• **Items from a dataset**
::::
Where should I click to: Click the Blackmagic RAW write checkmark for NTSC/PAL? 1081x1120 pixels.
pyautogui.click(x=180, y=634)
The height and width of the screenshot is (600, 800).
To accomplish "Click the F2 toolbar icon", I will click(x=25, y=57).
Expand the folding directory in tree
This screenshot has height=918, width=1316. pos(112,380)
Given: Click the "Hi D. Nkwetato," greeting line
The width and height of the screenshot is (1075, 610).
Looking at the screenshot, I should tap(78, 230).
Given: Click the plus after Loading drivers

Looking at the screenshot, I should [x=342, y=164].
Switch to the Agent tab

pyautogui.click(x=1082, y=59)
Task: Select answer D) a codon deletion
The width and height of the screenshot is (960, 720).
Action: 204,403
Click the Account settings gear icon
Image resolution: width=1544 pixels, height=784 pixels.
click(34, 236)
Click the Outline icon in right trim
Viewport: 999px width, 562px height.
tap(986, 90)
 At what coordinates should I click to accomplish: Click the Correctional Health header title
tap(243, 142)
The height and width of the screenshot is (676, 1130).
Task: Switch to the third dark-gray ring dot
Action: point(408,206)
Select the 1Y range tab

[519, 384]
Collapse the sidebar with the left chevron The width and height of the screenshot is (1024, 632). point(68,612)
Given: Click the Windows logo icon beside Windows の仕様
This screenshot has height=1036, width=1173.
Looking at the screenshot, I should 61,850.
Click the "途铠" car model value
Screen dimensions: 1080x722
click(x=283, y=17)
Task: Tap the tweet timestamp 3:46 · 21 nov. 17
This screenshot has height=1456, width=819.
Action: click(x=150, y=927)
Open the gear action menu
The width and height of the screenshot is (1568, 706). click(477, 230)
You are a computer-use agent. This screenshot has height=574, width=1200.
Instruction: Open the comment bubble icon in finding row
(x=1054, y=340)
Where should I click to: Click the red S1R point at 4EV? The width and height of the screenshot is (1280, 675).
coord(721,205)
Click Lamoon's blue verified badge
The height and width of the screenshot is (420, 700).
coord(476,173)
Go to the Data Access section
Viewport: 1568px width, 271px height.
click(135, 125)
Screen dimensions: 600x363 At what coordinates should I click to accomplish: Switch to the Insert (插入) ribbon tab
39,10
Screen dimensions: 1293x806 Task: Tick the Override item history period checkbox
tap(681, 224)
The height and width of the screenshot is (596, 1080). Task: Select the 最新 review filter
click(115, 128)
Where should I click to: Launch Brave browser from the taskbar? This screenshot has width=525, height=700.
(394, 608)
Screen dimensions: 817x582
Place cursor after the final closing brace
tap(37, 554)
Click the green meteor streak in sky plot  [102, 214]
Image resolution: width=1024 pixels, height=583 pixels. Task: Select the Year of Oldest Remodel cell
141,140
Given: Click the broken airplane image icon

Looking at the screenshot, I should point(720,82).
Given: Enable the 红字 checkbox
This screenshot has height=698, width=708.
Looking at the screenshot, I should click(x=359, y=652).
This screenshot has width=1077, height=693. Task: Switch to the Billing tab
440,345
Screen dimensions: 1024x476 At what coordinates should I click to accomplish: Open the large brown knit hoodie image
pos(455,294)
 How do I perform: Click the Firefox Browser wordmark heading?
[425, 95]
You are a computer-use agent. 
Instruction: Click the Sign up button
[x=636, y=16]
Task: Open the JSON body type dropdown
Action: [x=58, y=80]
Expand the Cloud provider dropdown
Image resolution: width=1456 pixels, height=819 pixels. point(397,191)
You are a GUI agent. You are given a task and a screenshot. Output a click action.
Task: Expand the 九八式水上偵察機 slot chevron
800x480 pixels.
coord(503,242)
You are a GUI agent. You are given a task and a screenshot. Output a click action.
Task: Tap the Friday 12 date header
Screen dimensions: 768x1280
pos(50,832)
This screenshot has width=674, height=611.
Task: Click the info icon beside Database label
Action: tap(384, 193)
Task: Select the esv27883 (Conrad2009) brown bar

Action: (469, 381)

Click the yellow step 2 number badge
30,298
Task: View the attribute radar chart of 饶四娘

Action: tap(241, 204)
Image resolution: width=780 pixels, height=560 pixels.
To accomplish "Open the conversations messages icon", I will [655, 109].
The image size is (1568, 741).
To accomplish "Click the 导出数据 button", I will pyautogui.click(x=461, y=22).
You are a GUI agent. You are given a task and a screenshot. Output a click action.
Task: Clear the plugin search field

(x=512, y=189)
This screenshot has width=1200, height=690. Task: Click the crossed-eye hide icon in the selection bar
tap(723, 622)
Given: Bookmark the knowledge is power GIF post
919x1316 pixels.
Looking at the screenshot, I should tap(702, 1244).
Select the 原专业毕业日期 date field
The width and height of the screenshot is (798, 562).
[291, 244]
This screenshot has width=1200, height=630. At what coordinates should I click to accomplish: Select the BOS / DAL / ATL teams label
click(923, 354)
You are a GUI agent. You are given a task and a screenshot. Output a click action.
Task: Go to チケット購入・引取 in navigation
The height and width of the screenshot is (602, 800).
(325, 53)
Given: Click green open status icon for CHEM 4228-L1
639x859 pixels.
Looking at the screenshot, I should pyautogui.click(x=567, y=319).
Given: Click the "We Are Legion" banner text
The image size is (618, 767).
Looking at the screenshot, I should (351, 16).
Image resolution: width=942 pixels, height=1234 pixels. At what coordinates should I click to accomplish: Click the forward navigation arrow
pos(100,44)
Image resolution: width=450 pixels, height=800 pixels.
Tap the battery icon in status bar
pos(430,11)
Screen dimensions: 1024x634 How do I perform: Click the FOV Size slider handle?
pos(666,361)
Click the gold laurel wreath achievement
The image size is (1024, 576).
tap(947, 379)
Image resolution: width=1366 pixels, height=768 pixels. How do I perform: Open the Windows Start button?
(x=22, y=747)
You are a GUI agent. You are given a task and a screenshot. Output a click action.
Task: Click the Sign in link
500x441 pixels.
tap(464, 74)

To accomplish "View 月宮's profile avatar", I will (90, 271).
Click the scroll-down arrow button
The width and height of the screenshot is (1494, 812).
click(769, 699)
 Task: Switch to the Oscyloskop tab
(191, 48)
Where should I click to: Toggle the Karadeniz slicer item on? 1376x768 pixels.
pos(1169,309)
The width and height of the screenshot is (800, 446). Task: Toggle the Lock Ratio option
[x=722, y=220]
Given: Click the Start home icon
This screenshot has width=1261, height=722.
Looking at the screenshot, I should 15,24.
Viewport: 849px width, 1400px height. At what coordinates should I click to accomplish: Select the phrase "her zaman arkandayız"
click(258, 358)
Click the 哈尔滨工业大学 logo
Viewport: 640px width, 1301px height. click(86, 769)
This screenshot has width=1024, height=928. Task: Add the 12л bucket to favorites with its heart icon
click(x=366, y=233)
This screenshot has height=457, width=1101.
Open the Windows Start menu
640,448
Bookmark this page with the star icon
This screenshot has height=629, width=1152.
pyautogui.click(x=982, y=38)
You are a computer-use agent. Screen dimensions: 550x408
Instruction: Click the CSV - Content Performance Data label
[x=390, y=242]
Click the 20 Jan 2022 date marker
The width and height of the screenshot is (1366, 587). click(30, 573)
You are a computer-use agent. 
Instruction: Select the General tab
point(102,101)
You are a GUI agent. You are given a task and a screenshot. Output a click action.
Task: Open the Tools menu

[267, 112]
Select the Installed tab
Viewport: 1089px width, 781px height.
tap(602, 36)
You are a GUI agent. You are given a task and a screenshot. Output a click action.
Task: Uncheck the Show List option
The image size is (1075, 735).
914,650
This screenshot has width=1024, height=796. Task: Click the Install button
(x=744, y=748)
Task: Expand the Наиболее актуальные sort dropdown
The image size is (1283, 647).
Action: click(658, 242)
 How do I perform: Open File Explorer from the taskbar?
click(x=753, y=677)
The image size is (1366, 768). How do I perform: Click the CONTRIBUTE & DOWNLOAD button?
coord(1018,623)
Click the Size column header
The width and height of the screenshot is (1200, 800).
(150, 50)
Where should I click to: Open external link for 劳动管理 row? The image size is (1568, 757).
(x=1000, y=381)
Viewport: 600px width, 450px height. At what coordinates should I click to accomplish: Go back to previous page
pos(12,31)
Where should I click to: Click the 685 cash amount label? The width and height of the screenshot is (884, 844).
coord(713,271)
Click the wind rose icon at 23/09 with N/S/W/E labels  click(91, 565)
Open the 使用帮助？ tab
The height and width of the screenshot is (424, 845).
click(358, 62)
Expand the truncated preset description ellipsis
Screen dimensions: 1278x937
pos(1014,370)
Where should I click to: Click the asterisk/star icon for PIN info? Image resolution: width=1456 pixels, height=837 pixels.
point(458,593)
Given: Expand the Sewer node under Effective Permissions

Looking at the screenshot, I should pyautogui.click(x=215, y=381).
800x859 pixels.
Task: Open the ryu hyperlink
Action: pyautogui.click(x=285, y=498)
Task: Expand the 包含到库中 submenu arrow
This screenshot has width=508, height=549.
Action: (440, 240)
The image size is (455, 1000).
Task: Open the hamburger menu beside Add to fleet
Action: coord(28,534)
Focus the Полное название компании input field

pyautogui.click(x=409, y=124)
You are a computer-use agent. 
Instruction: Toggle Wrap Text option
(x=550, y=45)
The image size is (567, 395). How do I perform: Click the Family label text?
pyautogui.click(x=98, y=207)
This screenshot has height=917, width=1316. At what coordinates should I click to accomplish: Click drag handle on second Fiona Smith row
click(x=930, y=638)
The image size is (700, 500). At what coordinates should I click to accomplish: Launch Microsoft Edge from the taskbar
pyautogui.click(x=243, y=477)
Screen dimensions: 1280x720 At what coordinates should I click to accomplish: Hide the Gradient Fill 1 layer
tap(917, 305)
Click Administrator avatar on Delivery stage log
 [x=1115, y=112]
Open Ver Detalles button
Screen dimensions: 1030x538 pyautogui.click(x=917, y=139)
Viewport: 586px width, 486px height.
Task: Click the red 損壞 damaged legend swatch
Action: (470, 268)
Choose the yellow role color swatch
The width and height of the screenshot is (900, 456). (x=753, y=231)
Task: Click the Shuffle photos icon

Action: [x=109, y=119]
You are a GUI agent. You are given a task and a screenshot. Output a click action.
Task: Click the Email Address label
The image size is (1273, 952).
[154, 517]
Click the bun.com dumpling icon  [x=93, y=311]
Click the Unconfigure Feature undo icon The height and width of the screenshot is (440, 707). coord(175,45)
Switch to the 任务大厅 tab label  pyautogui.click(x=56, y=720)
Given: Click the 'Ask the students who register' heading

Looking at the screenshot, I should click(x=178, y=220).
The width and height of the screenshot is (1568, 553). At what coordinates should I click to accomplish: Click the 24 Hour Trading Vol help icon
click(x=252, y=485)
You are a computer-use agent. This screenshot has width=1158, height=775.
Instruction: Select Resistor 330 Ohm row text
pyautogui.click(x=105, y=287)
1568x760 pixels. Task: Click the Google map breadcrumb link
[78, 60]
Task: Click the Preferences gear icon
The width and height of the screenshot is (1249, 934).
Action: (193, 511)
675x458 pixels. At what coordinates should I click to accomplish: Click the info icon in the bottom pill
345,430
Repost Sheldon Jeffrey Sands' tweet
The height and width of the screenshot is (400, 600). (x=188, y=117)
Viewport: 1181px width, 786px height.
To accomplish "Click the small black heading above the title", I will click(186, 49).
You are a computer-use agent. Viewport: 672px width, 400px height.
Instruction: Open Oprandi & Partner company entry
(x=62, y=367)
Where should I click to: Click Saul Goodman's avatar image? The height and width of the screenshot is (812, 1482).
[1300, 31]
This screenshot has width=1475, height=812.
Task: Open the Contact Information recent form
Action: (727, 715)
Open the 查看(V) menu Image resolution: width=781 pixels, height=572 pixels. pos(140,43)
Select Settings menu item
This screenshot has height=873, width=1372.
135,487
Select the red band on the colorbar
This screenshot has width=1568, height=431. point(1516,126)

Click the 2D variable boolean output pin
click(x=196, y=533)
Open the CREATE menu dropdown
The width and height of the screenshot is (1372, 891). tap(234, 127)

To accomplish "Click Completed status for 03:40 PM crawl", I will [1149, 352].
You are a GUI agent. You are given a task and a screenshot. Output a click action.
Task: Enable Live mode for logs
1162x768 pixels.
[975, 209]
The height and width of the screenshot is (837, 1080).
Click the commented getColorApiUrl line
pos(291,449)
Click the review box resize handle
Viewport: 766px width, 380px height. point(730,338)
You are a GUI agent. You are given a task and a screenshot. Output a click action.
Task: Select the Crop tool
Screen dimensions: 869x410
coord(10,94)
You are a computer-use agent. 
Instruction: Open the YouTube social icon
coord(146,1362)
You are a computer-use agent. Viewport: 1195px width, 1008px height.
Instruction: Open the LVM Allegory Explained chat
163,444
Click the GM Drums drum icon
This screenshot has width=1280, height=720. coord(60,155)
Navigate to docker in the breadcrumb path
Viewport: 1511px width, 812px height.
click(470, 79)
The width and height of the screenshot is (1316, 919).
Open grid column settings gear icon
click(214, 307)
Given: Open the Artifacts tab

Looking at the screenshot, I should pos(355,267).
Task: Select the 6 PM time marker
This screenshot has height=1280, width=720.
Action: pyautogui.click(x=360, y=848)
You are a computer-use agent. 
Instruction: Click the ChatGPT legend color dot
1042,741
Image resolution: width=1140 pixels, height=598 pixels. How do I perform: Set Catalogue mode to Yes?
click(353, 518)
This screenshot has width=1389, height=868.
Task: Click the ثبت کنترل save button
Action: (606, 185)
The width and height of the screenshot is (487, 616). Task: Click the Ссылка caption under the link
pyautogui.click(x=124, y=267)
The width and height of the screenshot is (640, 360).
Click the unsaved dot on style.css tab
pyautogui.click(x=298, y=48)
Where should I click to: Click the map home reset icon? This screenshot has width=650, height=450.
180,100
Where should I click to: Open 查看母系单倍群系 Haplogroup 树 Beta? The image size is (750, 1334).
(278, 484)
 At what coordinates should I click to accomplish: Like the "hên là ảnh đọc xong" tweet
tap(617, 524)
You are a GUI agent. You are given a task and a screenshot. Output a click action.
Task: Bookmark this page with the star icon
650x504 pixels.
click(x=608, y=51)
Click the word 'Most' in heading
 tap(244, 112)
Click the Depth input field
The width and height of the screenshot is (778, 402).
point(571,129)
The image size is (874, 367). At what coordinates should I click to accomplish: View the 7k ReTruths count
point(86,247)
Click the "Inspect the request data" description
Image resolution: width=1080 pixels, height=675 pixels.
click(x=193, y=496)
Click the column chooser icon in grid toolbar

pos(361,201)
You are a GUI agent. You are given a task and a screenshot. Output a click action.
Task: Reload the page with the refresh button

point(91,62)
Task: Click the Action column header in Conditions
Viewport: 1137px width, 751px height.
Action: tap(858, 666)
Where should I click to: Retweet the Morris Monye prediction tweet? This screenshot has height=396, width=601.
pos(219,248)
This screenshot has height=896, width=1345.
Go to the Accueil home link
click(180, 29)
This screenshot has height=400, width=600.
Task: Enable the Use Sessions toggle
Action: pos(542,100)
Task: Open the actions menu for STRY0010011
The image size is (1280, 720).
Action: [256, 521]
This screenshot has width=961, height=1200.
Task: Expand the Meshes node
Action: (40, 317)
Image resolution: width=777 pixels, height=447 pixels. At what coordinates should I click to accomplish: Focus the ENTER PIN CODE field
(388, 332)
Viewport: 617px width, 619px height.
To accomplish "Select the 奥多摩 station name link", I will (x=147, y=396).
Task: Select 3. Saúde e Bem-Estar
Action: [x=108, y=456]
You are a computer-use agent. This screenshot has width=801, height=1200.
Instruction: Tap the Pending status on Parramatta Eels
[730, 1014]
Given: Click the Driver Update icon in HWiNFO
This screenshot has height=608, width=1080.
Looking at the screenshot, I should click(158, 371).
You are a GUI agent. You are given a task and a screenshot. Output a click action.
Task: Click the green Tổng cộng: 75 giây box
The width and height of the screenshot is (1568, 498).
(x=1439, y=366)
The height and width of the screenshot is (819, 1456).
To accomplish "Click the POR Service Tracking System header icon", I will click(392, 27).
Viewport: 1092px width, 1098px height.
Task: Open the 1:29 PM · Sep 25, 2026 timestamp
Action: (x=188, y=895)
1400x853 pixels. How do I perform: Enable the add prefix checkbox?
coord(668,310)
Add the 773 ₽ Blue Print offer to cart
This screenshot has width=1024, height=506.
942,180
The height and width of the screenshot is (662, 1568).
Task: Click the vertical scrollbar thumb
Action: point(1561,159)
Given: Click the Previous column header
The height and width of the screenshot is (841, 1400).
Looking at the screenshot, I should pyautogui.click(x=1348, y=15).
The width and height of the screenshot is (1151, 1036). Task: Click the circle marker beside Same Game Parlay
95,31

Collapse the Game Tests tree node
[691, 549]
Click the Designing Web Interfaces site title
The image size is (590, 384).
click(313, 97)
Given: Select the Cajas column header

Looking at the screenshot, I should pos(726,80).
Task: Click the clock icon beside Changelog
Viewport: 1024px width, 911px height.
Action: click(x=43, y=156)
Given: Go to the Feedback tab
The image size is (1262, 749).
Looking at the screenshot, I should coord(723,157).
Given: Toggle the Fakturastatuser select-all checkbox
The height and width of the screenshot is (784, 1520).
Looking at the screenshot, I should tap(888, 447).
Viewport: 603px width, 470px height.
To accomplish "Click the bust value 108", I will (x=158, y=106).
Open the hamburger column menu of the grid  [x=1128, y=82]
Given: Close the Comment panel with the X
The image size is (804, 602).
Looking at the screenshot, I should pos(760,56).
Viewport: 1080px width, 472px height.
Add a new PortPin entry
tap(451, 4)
::::
• **Work to be completed**
Output exactly the leading lines of the data, up to and including the line marked by "has height=574, width=1200.".

• **Response to the task**
Where should I click to: Click the Blackmagic RAW write checkmark for NTSC/PAL? 1081x1120 pixels.
pyautogui.click(x=180, y=634)
The height and width of the screenshot is (600, 800).
To accomplish "Click the F2 toolbar icon", I will click(x=25, y=57).
Expand the folding directory in tree
This screenshot has height=918, width=1316. pos(112,380)
Given: Click the "Hi D. Nkwetato," greeting line
The width and height of the screenshot is (1075, 610).
Looking at the screenshot, I should tap(78, 230).
Given: Click the plus after Loading drivers

Looking at the screenshot, I should [x=342, y=164].
Switch to the Agent tab

pyautogui.click(x=1082, y=59)
Task: Select answer D) a codon deletion
The width and height of the screenshot is (960, 720).
Action: 204,403
Click the Account settings gear icon
Image resolution: width=1544 pixels, height=784 pixels.
click(34, 236)
Click the Outline icon in right trim
Viewport: 999px width, 562px height.
tap(986, 90)
 At what coordinates should I click to accomplish: Click the Correctional Health header title
tap(243, 142)
The height and width of the screenshot is (676, 1130).
Task: Switch to the third dark-gray ring dot
Action: point(408,206)
Select the 1Y range tab

[519, 384]
Collapse the sidebar with the left chevron The width and height of the screenshot is (1024, 632). point(68,612)
Given: Click the Windows logo icon beside Windows の仕様
This screenshot has height=1036, width=1173.
Looking at the screenshot, I should 61,850.
Click the "途铠" car model value
Screen dimensions: 1080x722
click(x=283, y=17)
Task: Tap the tweet timestamp 3:46 · 21 nov. 17
This screenshot has height=1456, width=819.
Action: click(x=150, y=927)
Open the gear action menu
The width and height of the screenshot is (1568, 706). click(477, 230)
You are a computer-use agent. This screenshot has height=574, width=1200.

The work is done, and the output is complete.